• **WHAT IS REQUIRED**:
Begin at the line that contains "The height and width of the screenshot is (644, 1568)." and reproduce it along with every line after it to the end of the listing; skip any pictures.
▬▬▬
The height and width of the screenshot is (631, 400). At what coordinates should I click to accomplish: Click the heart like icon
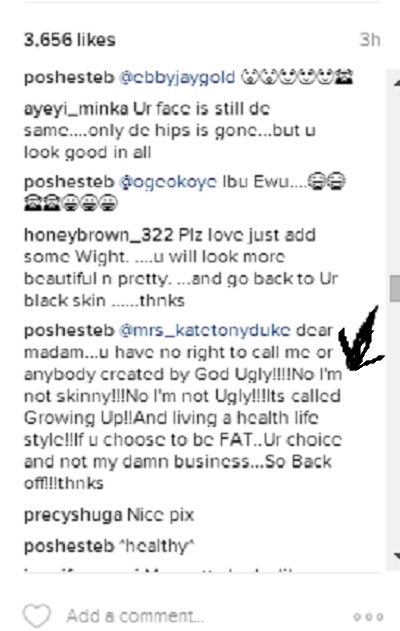click(x=37, y=616)
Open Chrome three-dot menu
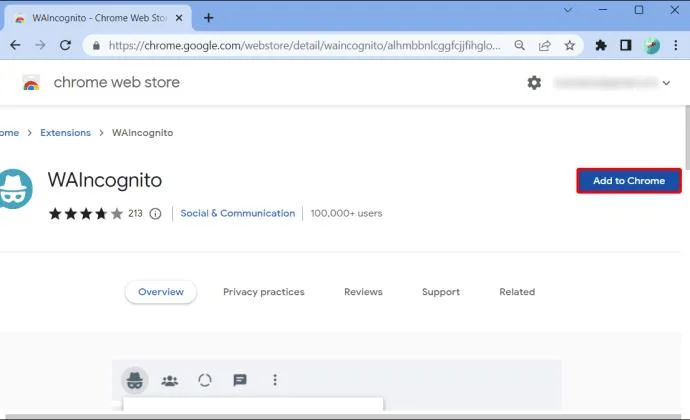690x420 pixels. [676, 45]
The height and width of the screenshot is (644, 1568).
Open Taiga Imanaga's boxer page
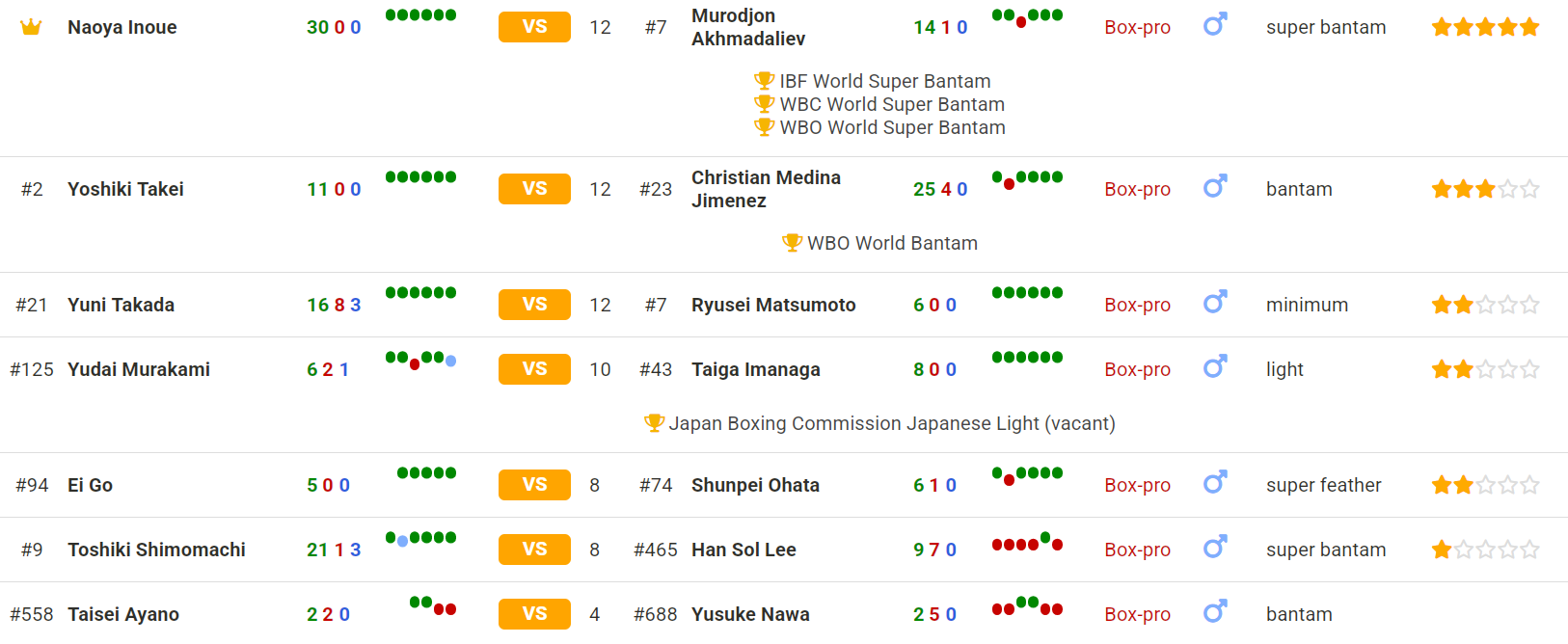pyautogui.click(x=756, y=369)
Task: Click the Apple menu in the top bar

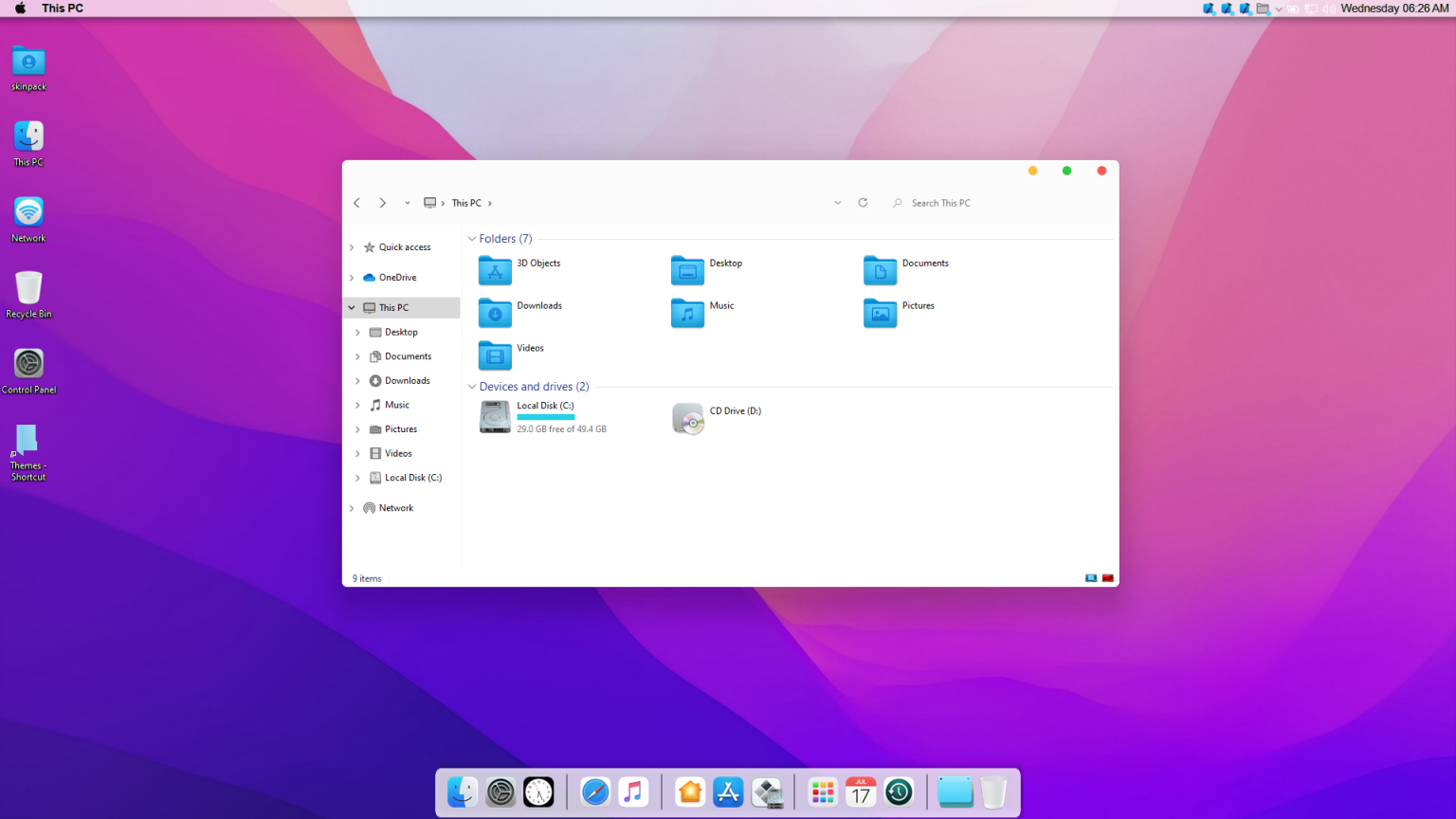Action: [x=19, y=8]
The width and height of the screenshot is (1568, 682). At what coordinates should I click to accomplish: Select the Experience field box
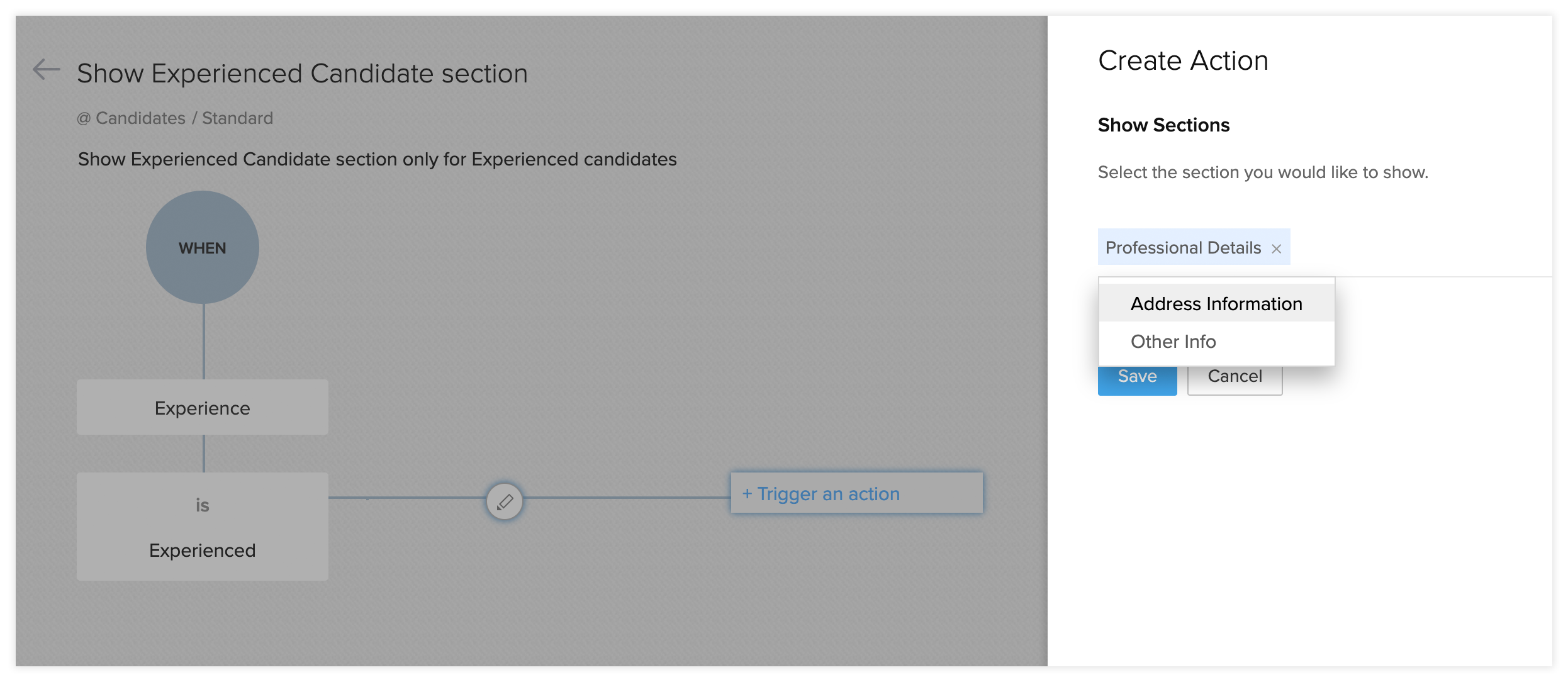(203, 408)
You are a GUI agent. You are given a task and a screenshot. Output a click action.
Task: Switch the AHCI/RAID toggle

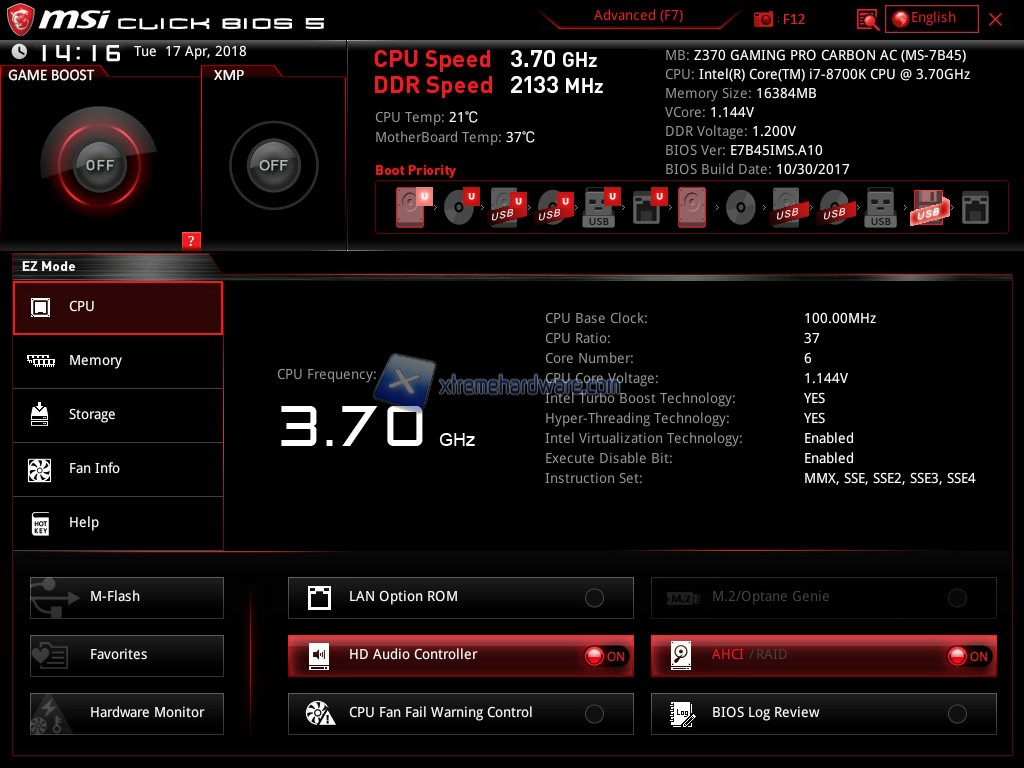coord(968,656)
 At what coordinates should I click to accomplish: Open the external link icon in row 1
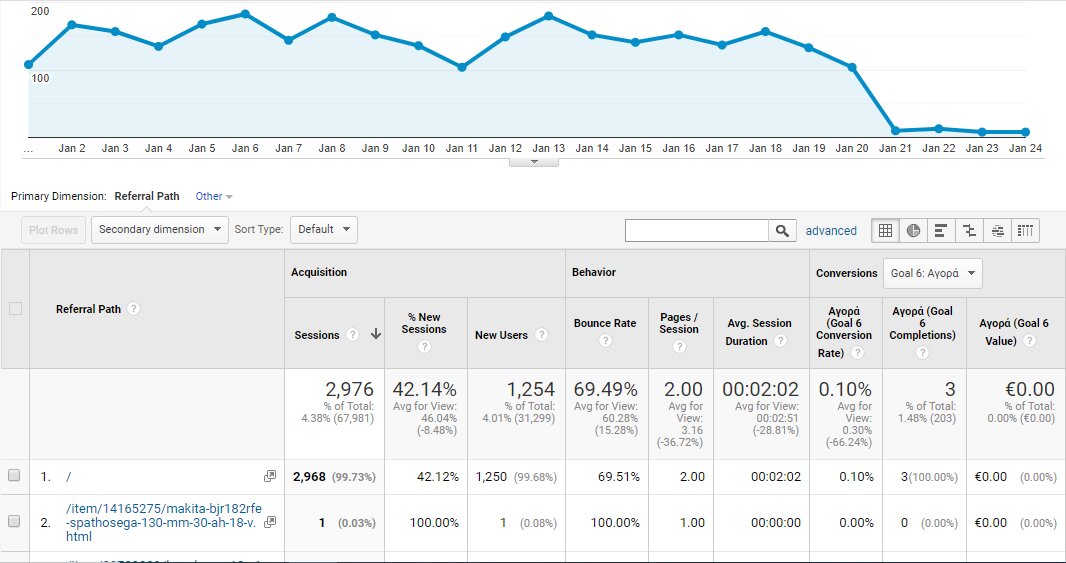pos(269,476)
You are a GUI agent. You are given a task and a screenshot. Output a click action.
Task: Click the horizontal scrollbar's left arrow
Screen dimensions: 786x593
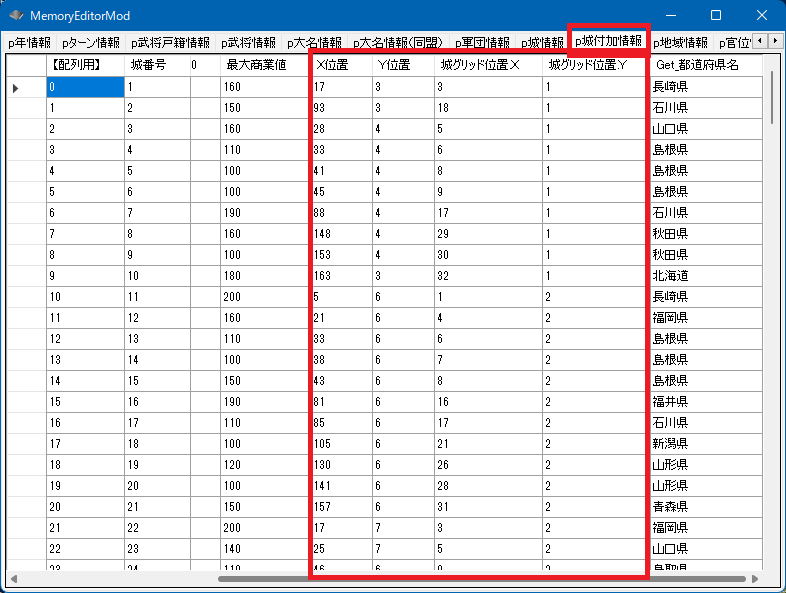click(x=14, y=578)
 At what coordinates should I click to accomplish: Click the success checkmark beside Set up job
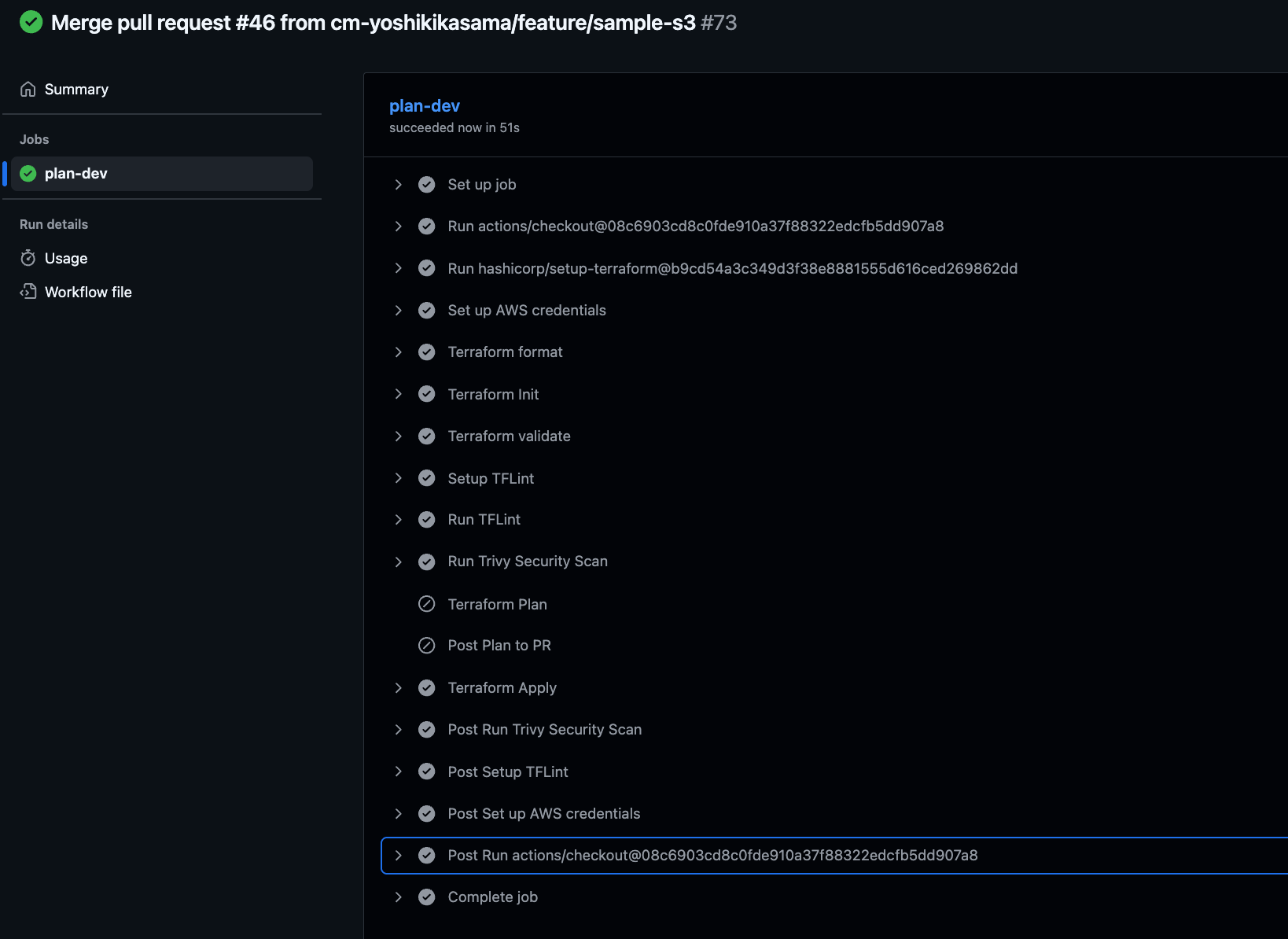tap(427, 185)
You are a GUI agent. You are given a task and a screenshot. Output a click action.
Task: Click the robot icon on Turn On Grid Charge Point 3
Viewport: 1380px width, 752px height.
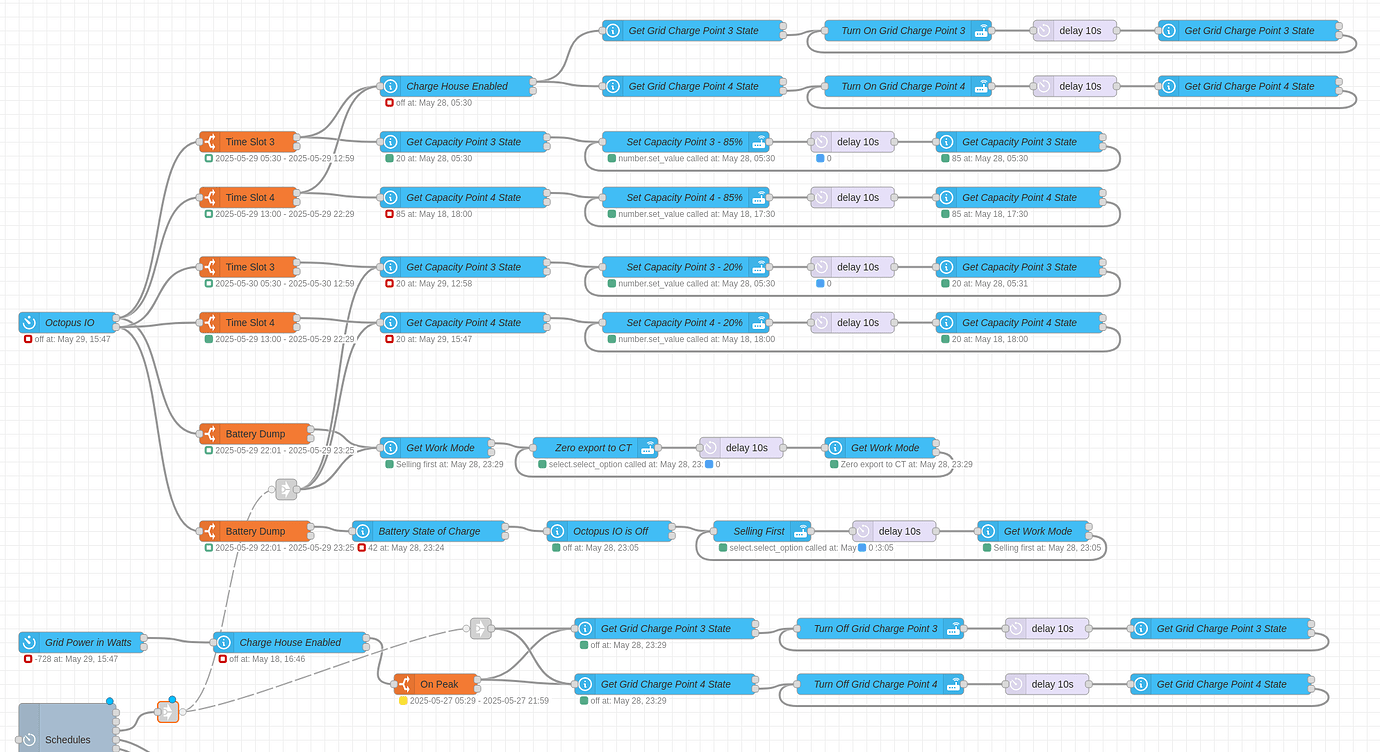click(982, 30)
▬▬▬
• **ANSWER FOR THE TASK**:
The height and width of the screenshot is (644, 1568).
Open Taiga Imanaga's boxer page
pyautogui.click(x=756, y=369)
Task: Click the Apple menu in the top bar

Action: [x=19, y=8]
The width and height of the screenshot is (1568, 682). At what coordinates should I click to accomplish: Select the Experience field box
(203, 408)
You are a GUI agent. You are given a task and a screenshot. Output a click action.
Task: Switch the AHCI/RAID toggle

coord(968,656)
 At what coordinates should I click to accomplish: Open the external link icon in row 1
pos(269,476)
You are a GUI agent. You are given a task and a screenshot. Output a click action.
Task: Click the horizontal scrollbar's left arrow
Screen dimensions: 786x593
click(x=14, y=578)
 At what coordinates should I click to accomplish: Click the success checkmark beside Set up job
tap(427, 185)
You are a GUI agent. You are given a task and a screenshot. Output a click action.
Task: Click the robot icon on Turn On Grid Charge Point 3
Viewport: 1380px width, 752px height.
click(982, 30)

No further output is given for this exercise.